Diving into the specs a bit deeper, we do have the clockspeeds and configurations for both the GPU and the memory. Scorpio’s GPU is a 40 CU (2,560 SP) wide design – a bit wider than the Radeon RX 480 – which is a rather extensive upgrade over the original Xbox One. Ignoring clockspeeds for the moment (more in a sec), just the CU count itself is 3.33 times the 12 CUs in the original XB1. Similarly,
Microsoft has doubled the number of ROP backends from 16 to 32. The ROP change is badly needed in order for Microsoft to reach their 4K goal, and it has been a pretty universal suspicion that the original XB1’s 16 ROPs were a big part of the reason that major multiplatform games tend to go with 900p instead of a native 1080p.

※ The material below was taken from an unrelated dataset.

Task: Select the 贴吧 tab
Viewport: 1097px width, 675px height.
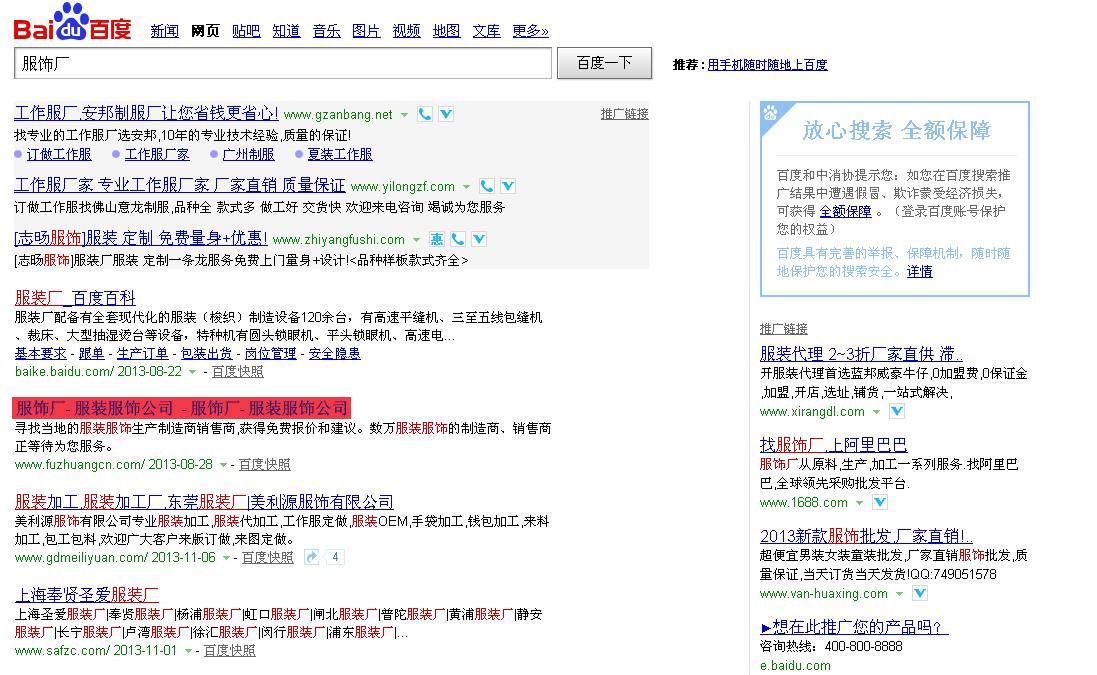Action: (x=246, y=31)
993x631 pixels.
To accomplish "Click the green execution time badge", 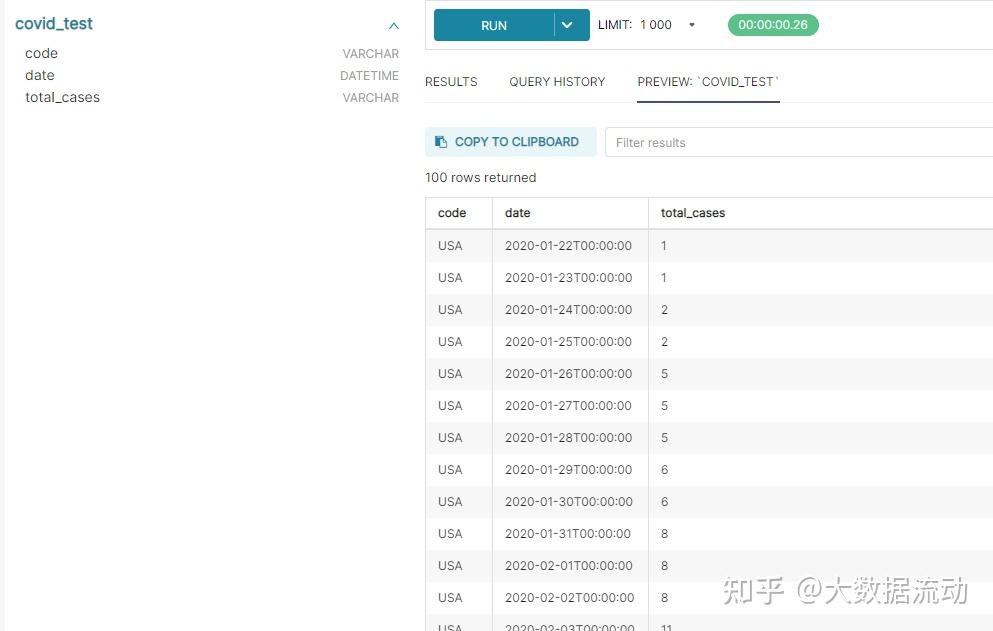I will coord(772,24).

Meanwhile on the clockspeed front, the new GPU is clocked at 1172MHz, giving Microsoft 6 TFLOPS right on the dot. This is a 37% clockspeed increase over the original XB1, and a 28% increase over the XB1S, which received a slight clockspeed bump of its own.
These clockspeeds are well within the range of what the Polaris architecture can offer, and while not as conservative as Sony’s design choices, should still be reasonably power efficient, though I’m very much interested in seeing what total power consumption is like.
More importantly, combined with the much wider GPU, the impact to the various throughput metrics is staggering. Shader/texture throughput will be 4.58x the original XB1, and ROP throughput will be 2.75x. Microsoft had a very large gap to close from the original Xbox One if they wanted to do 4K, and they have certainly put together a design that is equally large to help close that gap. However with that said,
with performance that, on paper, is slightly ahead of a Radeon RX 480, I expect we’re still going to see some compromises here to consistently hit Microsoft’s 4K goal. 6 TFLOPS often isn’t enough for native 4K at current image quality levels, which means developers will have to resort to some clever optimizations or image scaling.
Memory subsystem
What makes things especially interesting though is that Microsoft didn’t just switch out DDR3 for GDDR5, but they’re using a wider memory bus as well; expanding it by 50% to 384-bits wide. Not only does this even further expand the console’s memory bandwidth – now to a total of 326GB/sec, or 4.8x the XB1’s DDR3 – but it means we have an odd mismatch between the ROP backends and the memory bus. Briefly, the ROP backends and memory bus are typically balanced 1-to-1 in a GPU, so a single memory controller will feed 1 or two ROP partitions. However in this case, we have a 384-bit bus feeding 32 ROPs, which is not a compatible mapping.
What this means is that at some level, Microsoft is running an additional memory crossbar in the SoC, which would be very similar to what AMD did back in 2012 with the Radeon HD 7970. Because the console SoC needs to split its memory bandwidth between the CPU and the GPU, things aren’t as cut and dry here as they are with discrete GPUs. But, at a high level, what we saw from the 7970 is that the extra bandwidth + crossbar setup did not offer much of a benefit over a straight-connected, lower bandwidth configuration. Accordingly, AMD has never done it again in their dGPUs. So I think it will be very interesting to see if developers can consistently consume more than 218GB/sec or so of bandwidth using the GPU.